━━ INPUT DATA
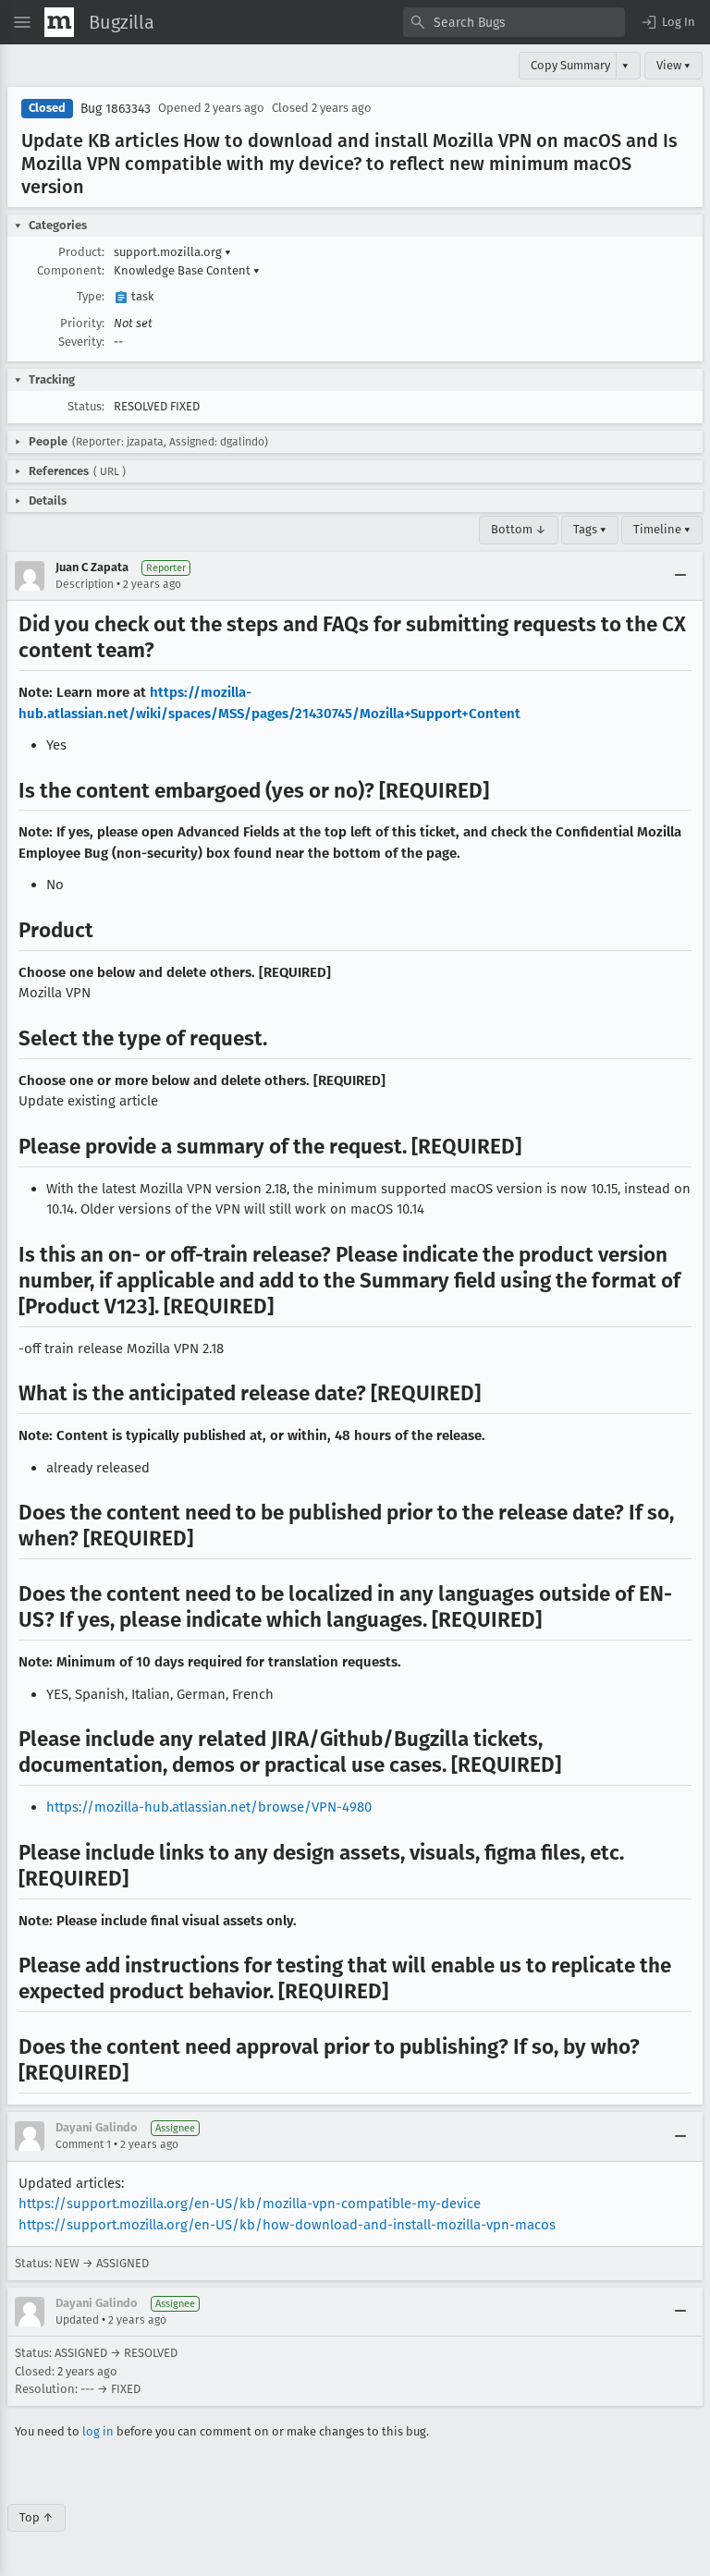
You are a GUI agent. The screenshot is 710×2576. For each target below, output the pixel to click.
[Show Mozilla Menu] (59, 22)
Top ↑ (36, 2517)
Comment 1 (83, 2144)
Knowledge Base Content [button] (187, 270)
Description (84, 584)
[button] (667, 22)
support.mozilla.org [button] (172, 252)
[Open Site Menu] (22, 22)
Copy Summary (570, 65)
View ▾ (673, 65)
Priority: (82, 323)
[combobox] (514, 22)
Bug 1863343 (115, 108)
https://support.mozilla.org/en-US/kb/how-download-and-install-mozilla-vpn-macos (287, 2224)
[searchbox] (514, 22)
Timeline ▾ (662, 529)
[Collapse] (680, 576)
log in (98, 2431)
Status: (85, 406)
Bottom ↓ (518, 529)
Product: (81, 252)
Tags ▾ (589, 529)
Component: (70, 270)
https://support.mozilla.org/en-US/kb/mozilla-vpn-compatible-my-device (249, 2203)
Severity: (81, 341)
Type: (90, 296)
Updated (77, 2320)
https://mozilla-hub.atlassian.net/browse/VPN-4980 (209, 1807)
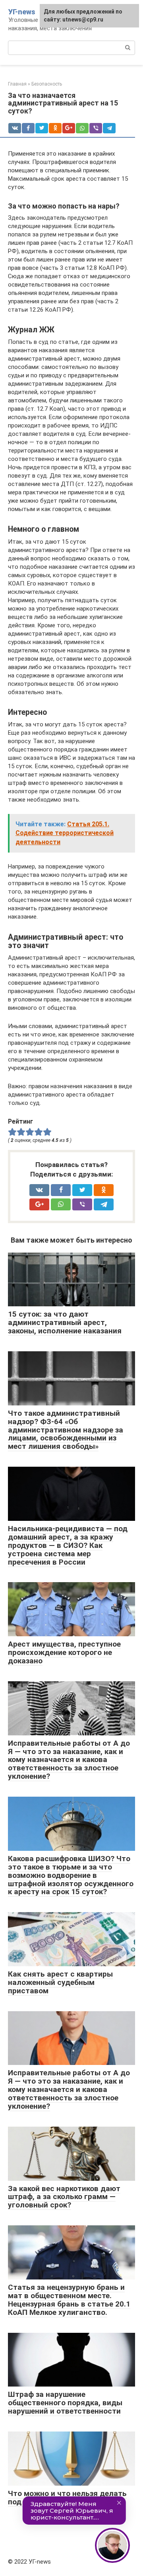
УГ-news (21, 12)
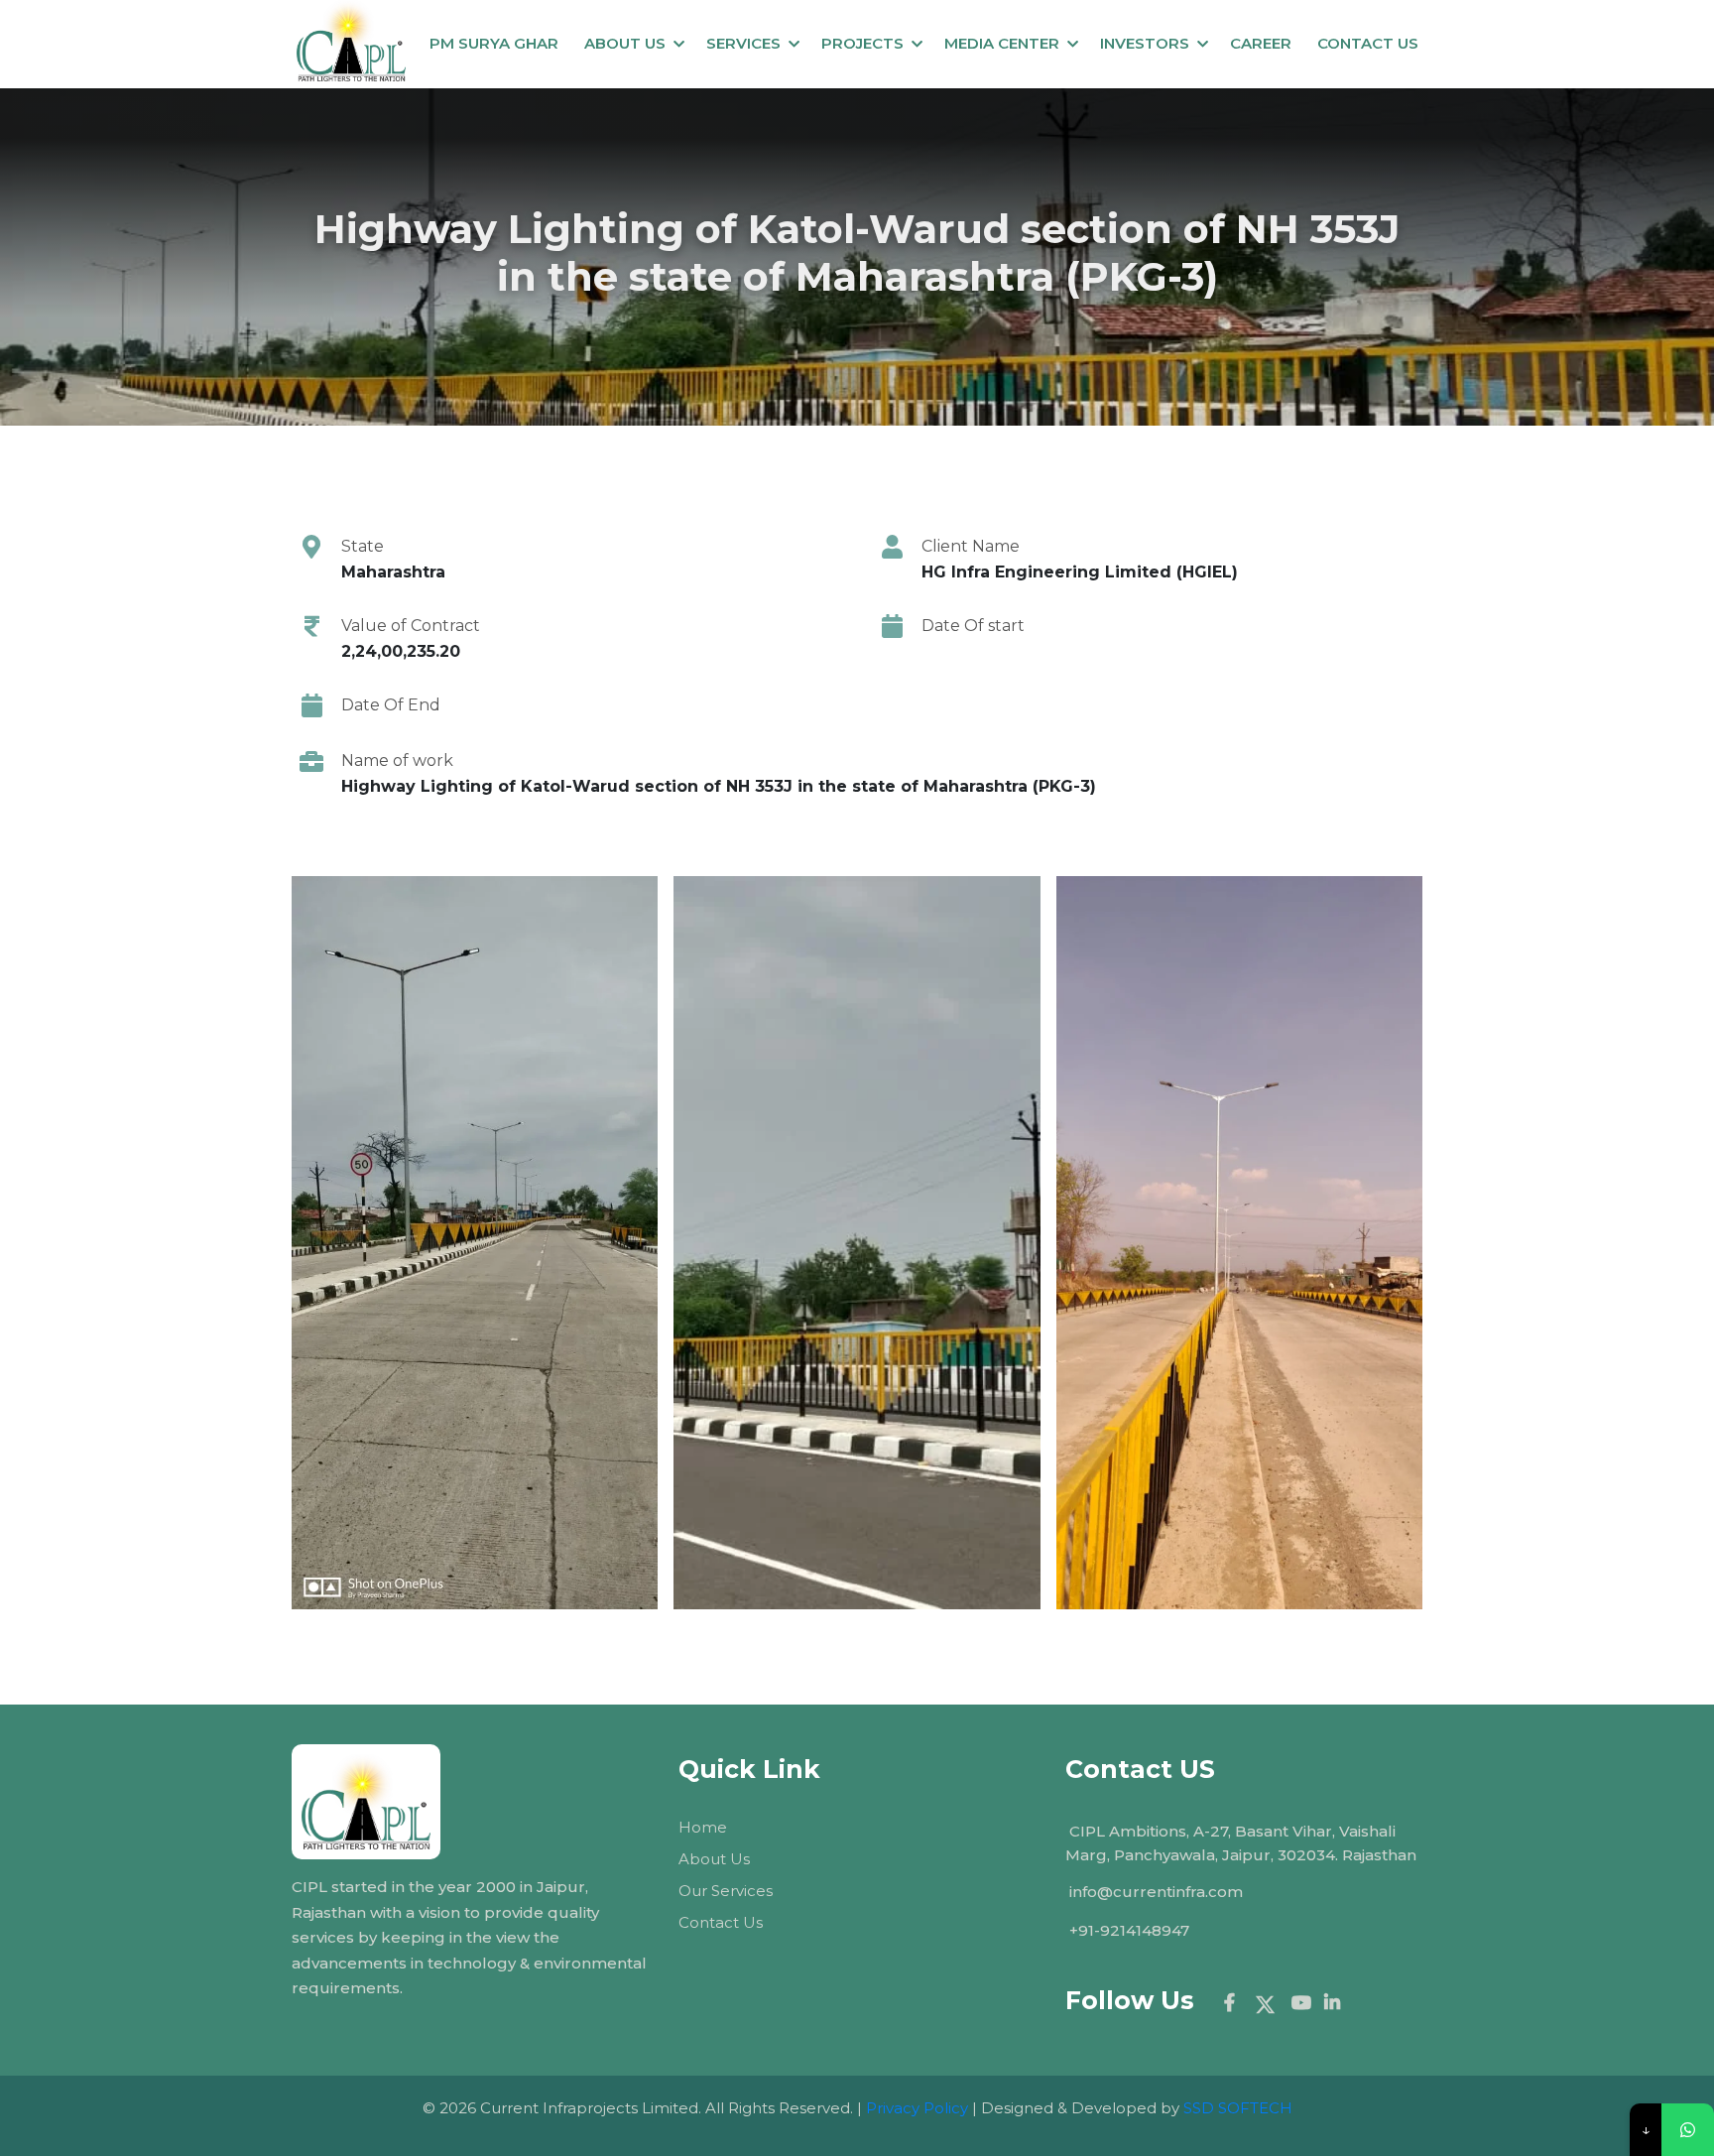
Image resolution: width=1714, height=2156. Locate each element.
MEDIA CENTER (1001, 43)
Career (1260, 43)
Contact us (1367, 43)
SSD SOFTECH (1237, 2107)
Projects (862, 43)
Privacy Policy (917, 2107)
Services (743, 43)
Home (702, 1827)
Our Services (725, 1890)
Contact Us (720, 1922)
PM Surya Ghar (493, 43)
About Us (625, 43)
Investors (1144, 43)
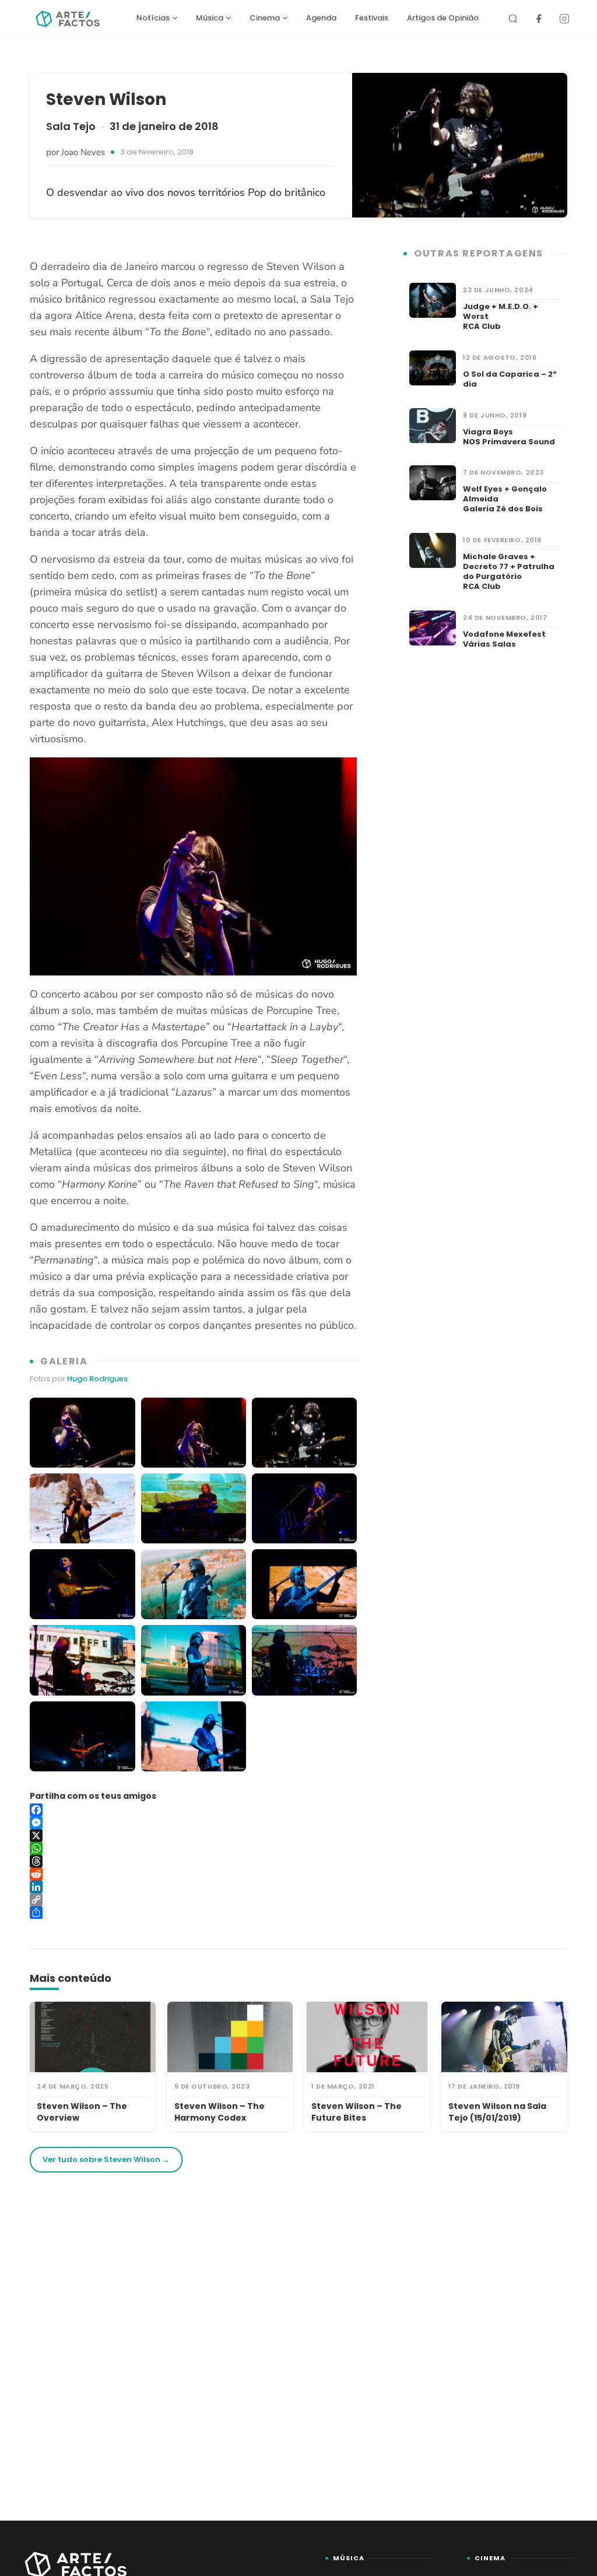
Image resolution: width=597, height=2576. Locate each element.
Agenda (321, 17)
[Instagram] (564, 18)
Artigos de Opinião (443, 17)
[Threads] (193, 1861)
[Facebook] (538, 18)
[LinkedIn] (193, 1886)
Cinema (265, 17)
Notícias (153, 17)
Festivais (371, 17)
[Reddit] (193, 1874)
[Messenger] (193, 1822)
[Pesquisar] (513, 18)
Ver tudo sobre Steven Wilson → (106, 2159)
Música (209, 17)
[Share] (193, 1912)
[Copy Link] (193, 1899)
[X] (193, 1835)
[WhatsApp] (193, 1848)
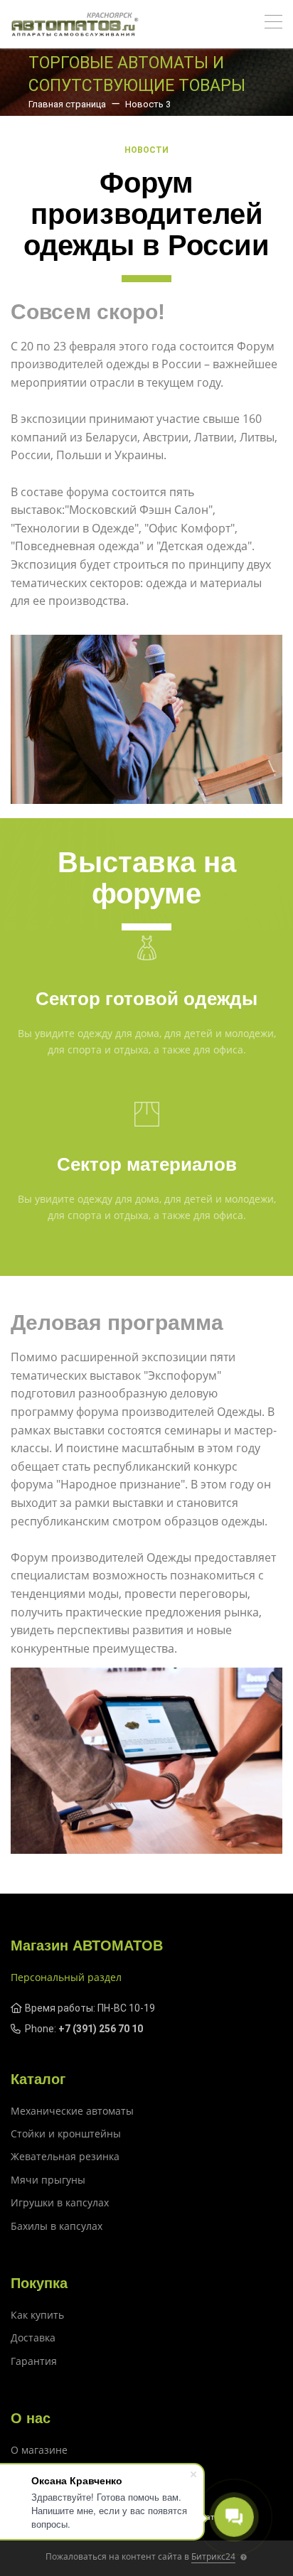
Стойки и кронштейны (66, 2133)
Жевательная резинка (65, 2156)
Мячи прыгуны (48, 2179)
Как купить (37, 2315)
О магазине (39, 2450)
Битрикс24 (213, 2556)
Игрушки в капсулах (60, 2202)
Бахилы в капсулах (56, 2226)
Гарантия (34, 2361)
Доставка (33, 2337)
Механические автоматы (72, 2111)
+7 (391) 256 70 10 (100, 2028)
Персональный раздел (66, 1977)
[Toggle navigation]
━━━━
In the entries above, find the line that contains "[Facebook] (538, 18)" and the line that contains "Бахилы в капсулах (56, 2226)". Reproduce exactly those two lines and every line between them, but not the pictures.

[Facebook] (538, 18)
[LinkedIn] (193, 1886)
Cinema (265, 17)
Notícias (153, 17)
Festivais (371, 17)
[Reddit] (193, 1874)
[Messenger] (193, 1822)
[Pesquisar] (513, 18)
Ver tudo sobre Steven Wilson → (106, 2159)
Música (209, 17)
[Share] (193, 1912)
[Copy Link] (193, 1899)
[X] (193, 1835)
[WhatsApp] (193, 1848)
Стойки и кронштейны (66, 2133)
Жевательная резинка (65, 2156)
Мячи прыгуны (48, 2179)
Как купить (37, 2315)
О магазине (39, 2450)
Битрикс24 (213, 2556)
Игрушки в капсулах (60, 2202)
Бахилы в капсулах (56, 2226)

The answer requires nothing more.